*Exercise passage*.
==============================

Ukrainian politician (born 1983)

Dmitri Ivanovich Golubov (Note: as it is commonly transliterated from the Дмитрий Иванович Голубов. Transliterated as Dmytro Ivanovych Holubov from Ukrainian) (Дмитро Іванович Голубов, born October 16, 1983) is a Ukrainian politician and former People's Deputy of Ukraine, cybercriminal, former carder. He is also the leader of the Internet Party of Ukraine, although he has never taken part in any election as a candidate of this party.

== Political career ==
In the 2014 Ukrainian parliamentary election Golubov won a parliamentary seat as a candidate for Petro Poroshenko Bloc constituency 136 located in Odesa with 30.31% of the votes.

In the 2019 Ukrainian parliamentary election Golubov was not reelected in constituency 136, this time as an independent candidate, with 40.92% of the votes (winner Oleksandr Horeniuk of Servant of the People gained 47.08%).

In 2012 Golubov bought 4376 bitcoins and declared it in 2017.

In the 2020 Odesa local election Golubov was a candidate for mayor of Odesa (nominated by Dmitry Golubov Bloc). After his below 1% score Golubov and his Dmitry Golubov Bloc supported Opposition Platform — For Life candidate Mykola Skoryk in the second round of the election. Incumbent mayor Gennadiy Trukhanov defeated Skoryk in the second round of the mayoral election on 15 November 2020 with 54.28% of the votes.

== Carderplanet case ==
In the mid-2000s, Golubov was involved in a hacking case with international payment bank cards under the nickname of Script.

==============================

*Listed records*.
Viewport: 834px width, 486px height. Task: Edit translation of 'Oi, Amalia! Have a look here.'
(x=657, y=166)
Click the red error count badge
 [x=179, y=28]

==============================

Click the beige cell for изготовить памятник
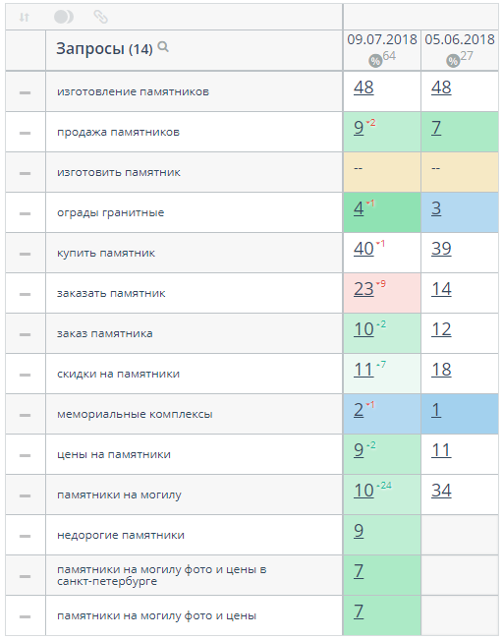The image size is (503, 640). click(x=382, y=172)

==============================

*Activity A*. From the article on Dmitri Golubov, please write out the stretch from "Dmitri Ivanovich Golubov" through "30.31% of the votes." again, swapping "constituency" for "electoral district".
*Activity B*. Pick up the article on Dmitri Golubov after its last sentence and keep writing.

*Reply A*.
Dmitri Ivanovich Golubov (Note: as it is commonly transliterated from the Дмитрий Иванович Голубов. Transliterated as Dmytro Ivanovych Holubov from Ukrainian) (Дмитро Іванович Голубов, born October 16, 1983) is a Ukrainian politician and former People's Deputy of Ukraine, cybercriminal, former carder. He is also the leader of the Internet Party of Ukraine, although he has never taken part in any election as a candidate of this party.

== Political career ==
In the 2014 Ukrainian parliamentary election Golubov won a parliamentary seat as a candidate for Petro Poroshenko Bloc electoral district 136 located in Odesa with 30.31% of the votes.

*Reply B*.
In 2001 or 2003, Carderplanet.com was launched and registered in Madagascar, where a group of about 7,000 card-criminals were engaged in bank card fraud. The participants registered on the site were mainly representatives of Eastern European countries.

The leaders of the criminal group were tracked down after the FBI, US Secret Service and the United States Postal Inspection Service were engaged in the investigation of frauds using information from the Carderplanet.com website. On July 7, 2005, Golubov was detained at his home in Odesa.

Golubov spent six months in the Lukyanivska Prison in Kyiv. He was threatened with imprisonment for up to 12 years. On December 22, 2005, at a preliminary hearing in the Solomensky District Court of Kyiv, Judge Volodymyr Skoryk decided to release Golubov from custody and transfer him to bail MPs Volodymyr Makeyenko and Volodymyr Demyokhin. They made a deposit of ₴50,000 each. The judge denied MasterCard and Visa representatives to appear in court as civil plaintiffs.

After four years of court proceedings, Golubov was fully acquitted by the Solomensky District Court of Kyiv under Articles 200 part 2, 255 part 1, 190 part 4 because of "lack of corpus delicti."